I soon was aware I had a problem….I ran out of planes to restore. With no RA meetings nearby to attend, I gave in to my new vice and learned a new skill, eBay. What a great place! There are tools all over the site. I searched “ugly, pitted, rusty planes” and bought some, and restored some, and bought a few more. The electrolysis machine was now working full time, even heating the garage in January. I soon was looking everywhere for rusty stuff, and then my neighbor came by.

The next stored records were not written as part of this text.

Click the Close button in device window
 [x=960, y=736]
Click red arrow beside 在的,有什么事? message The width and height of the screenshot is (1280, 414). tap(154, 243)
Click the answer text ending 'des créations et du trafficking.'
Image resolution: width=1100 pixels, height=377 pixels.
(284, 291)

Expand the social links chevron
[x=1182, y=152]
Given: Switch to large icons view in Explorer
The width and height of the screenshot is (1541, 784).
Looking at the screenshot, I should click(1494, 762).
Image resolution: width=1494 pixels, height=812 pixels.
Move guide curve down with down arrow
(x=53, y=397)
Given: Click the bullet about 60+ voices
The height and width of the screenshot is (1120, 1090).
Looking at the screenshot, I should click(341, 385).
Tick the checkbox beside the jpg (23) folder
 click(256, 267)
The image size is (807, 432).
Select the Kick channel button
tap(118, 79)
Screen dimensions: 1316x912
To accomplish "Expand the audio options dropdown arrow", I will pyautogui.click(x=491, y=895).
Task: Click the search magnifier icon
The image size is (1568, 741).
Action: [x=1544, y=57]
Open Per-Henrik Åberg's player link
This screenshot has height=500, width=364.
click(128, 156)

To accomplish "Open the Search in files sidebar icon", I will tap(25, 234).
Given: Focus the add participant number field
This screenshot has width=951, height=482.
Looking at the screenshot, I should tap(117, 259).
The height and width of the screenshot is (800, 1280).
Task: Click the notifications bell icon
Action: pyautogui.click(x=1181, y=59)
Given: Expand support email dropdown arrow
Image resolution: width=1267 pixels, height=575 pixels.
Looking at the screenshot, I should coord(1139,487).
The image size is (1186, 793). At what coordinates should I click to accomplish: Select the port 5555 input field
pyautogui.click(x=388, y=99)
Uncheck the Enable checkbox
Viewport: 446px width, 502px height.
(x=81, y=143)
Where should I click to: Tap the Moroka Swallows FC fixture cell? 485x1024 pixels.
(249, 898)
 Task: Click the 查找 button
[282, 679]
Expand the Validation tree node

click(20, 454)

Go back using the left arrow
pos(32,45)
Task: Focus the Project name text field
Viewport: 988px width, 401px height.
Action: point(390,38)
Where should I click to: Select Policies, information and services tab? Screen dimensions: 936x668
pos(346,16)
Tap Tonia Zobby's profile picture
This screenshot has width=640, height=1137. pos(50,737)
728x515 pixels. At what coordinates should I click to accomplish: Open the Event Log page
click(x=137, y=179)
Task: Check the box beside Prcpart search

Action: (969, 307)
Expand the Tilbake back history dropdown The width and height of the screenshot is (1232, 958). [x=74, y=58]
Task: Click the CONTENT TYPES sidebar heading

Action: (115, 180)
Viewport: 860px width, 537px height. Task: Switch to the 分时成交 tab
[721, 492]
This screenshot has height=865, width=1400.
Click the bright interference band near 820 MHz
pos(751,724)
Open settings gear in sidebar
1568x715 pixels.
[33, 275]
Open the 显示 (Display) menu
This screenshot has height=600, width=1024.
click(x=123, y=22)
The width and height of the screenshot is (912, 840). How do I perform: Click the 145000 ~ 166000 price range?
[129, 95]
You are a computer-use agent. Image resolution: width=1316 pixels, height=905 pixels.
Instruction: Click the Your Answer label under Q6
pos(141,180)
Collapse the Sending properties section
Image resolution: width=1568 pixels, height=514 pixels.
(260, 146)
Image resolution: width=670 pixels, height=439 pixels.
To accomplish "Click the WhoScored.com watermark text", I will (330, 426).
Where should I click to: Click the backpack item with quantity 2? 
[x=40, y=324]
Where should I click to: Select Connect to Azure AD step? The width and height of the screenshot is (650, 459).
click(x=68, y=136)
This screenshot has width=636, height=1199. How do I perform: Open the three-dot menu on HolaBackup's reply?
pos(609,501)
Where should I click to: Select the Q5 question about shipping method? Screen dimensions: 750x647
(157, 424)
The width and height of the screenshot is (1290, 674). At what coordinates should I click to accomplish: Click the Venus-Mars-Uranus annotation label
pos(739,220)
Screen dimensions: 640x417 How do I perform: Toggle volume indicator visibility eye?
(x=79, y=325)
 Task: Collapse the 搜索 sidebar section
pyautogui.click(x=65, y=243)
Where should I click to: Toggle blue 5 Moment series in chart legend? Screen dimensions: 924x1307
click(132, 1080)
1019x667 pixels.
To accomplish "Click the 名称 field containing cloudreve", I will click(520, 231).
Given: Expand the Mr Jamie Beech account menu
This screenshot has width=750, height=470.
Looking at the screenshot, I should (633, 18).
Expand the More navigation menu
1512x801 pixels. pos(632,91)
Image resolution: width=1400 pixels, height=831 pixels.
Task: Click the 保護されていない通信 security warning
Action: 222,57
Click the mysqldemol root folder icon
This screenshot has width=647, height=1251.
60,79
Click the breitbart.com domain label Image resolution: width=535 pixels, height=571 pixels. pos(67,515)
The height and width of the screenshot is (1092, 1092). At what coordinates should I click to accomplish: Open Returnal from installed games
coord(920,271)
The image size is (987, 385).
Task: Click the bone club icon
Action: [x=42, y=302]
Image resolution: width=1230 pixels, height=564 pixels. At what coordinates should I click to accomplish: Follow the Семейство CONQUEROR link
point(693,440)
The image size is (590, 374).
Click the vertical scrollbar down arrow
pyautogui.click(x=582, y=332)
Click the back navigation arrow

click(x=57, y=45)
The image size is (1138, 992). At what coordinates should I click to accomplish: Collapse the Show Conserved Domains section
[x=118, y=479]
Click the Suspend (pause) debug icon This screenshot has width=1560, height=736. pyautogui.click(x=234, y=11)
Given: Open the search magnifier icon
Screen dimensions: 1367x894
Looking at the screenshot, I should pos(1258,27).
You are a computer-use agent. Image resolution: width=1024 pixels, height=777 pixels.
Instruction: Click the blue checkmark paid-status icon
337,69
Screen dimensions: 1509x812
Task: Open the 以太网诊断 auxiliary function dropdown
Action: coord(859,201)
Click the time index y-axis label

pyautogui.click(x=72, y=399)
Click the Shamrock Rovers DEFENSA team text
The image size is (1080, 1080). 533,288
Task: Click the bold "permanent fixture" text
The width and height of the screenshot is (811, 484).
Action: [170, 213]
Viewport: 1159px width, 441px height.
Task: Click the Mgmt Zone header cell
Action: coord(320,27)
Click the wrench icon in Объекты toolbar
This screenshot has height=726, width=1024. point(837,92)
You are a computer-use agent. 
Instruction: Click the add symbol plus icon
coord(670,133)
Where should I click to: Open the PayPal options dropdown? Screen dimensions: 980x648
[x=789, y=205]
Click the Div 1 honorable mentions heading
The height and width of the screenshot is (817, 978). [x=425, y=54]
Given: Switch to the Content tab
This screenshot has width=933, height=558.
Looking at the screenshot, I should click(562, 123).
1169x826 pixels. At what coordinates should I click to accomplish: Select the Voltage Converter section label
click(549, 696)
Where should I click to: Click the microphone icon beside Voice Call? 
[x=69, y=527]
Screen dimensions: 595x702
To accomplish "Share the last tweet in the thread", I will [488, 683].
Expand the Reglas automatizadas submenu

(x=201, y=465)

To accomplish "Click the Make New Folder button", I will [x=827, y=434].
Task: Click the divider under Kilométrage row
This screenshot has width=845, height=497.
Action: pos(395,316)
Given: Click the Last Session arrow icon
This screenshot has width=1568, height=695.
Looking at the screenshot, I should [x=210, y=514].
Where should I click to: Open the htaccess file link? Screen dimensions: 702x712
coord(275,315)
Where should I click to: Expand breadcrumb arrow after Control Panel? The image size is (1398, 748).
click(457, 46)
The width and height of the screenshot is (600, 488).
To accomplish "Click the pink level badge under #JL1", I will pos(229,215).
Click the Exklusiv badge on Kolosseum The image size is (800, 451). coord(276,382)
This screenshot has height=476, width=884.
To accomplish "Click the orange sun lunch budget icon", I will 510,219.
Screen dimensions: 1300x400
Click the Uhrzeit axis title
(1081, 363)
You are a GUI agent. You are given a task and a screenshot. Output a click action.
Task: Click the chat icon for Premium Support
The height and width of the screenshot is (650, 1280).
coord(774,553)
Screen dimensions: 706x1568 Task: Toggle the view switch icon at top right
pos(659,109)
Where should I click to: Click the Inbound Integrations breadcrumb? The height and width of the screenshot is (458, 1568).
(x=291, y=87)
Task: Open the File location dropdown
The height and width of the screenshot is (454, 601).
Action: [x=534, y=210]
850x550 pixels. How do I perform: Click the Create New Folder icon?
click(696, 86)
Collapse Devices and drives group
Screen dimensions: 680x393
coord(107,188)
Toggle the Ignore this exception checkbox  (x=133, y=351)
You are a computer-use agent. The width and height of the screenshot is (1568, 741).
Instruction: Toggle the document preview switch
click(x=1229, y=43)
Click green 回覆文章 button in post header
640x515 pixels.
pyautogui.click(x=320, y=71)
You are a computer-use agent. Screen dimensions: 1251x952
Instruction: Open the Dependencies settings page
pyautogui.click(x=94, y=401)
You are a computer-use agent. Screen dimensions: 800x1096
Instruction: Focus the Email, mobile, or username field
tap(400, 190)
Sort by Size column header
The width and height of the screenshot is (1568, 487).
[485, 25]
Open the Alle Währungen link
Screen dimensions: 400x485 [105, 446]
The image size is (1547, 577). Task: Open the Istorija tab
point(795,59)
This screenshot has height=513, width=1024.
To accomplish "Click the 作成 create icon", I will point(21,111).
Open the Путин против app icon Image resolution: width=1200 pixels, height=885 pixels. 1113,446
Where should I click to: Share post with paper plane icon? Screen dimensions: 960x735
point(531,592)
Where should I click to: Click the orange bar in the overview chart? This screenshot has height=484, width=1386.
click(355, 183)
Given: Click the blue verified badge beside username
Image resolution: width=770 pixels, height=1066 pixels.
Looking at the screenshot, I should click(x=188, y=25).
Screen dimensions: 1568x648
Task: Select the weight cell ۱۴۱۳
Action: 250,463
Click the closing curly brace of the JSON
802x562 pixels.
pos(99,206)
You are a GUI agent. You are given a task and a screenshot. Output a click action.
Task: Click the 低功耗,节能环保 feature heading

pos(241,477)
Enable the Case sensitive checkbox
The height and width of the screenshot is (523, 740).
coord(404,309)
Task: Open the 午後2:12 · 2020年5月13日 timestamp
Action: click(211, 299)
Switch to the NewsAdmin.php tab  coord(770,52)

Frank, my dear neighbor and friend, came by to say hello and noticed what I was doing. He left without a word and soon returned with TWO BOXES of rusty tools that he dug out from the depths of his garage. Among this lot were THREE Stanley Bailey #5 planes. I dated them roughly from the “Blood and Gore” site; these were old turn of the century-ish planes. In addition, Frank brought rasps, files, butt gauges (IOB), calipers, egg beater drills, marking gauges, etc. WHEW! It’s not over yet. Frank told his son, Scott, what I was up to and Scott remembered the box of rust he has which was his grandfather’s, the carpenter’s, tools. I should get to see them this week.
Well anyway, thanks Wayne. I include before and after of one of Frank’s #5’s. Ron Baird
Before Restoration of SB#5
-- Ron Baird, Pennsylvania, WINDGAP375@aol.com "WORK HARD, BE GOOD, HAVE FUN"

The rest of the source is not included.